Member of the Parliament of Georgia
- Incumbent
- Assumed office 2020

Personal details
- Party: Georgian Dream–Democratic Georgia
- Profession: Businessman, Politician

= Anton Obolashvili =

Georgian politician, businessman

Anton Obolashvili (ანტონ ობოლაშვილი) is a Georgian politician, businessman, and a member of the Parliament of Georgia for the ruling Georgian Dream–Democratic Georgia party. Obolashvili was elected to parliament in 2020.

== Early life and business career ==
Before entering politics, Anton Obolashvili briefly worked at Georgia's Internal Affairs Ministry in the late 1990s. He later left government service and built a career in the pharmaceutical business, accumulating significant personal wealth. Following his election to parliament in 2020, he transferred control of his business shares to his wife, as required by Georgian law for public officials.

=== Political career ===
Obolashvili was elected as a Member of Parliament in 2020 from the ruling Georgian Dream party.

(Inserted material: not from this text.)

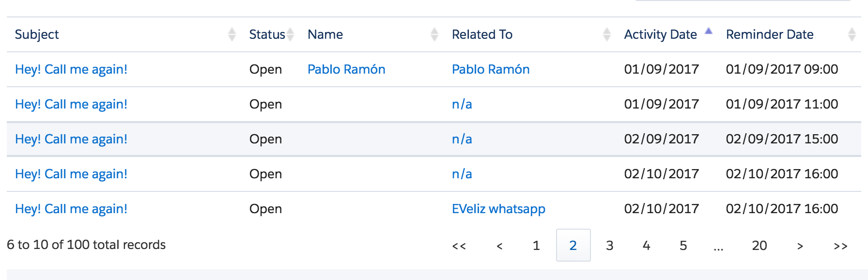The height and width of the screenshot is (280, 868).
Task: Sort by Reminder Date column arrows
Action: coord(852,34)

As an MP, his declared annual income of nearly $450,000 in 2021 was among the highest in the legislature. His official parliamentary duties have included participating in diplomatic engagements, such as meetings with the Ambassador of Kazakhstan and attending sessions of the Parliamentary Assembly of the Francophonie. During the 2024 parliamentary election campaign, Obolashvili was the Georgian Dream candidate. Transparency International Georgia reported that in September 2024, he attended several budget-funded public events, such as a poetry festival and the opening of a new kindergarten and a sports facility, which the watchdog stated created a perception that the state events were organized for ruling party campaigning. The organization noted such activity could be considered illegal use of administrative resources under Georgia's Election Code.

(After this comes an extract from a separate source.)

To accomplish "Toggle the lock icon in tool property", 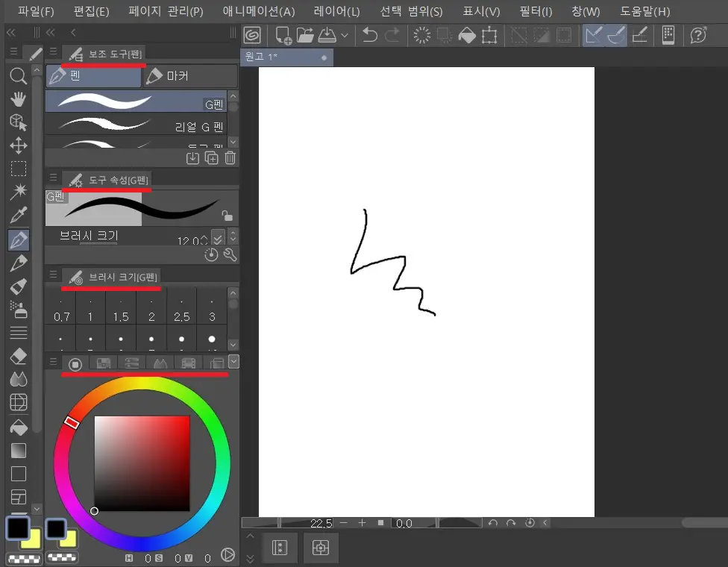I will [227, 216].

== Controversies and allegations ==

=== Undeclared properties in Dubai and Paris ===
A 2025 investigation by the Organized Crime and Corruption Reporting Project (OCCRP) revealed that Obolashvili failed to declare two luxury apartments he owns in Dubai, United Arab Emirates, together worth over $1.2 million. The properties include an apartment on the 56th floor of the Elite Residence skyscraper and another in the Kempinski Hotel & Residences on Palm Jumeirah. He also did not declare rental income from one of the Dubai properties and omitted a parking space purchased for €58,000 in Paris, despite declaring a co-owned apartment in the same city.

=== European assets ===
A 2025 report by Transparency International Georgia listed Obolashvili among Georgian Dream officials who own property in the European Union. The report noted he and his wife own a 130 m^{2} apartment in Paris, purchased in 2014 for €1,165,030, and a garage bought in 2019 for €58,000. The report highlighted this amid tensions between Georgia and the EU, noting that while the ruling party adopts policies risking Georgia's visa-free EU access, its members invest personally in Europe.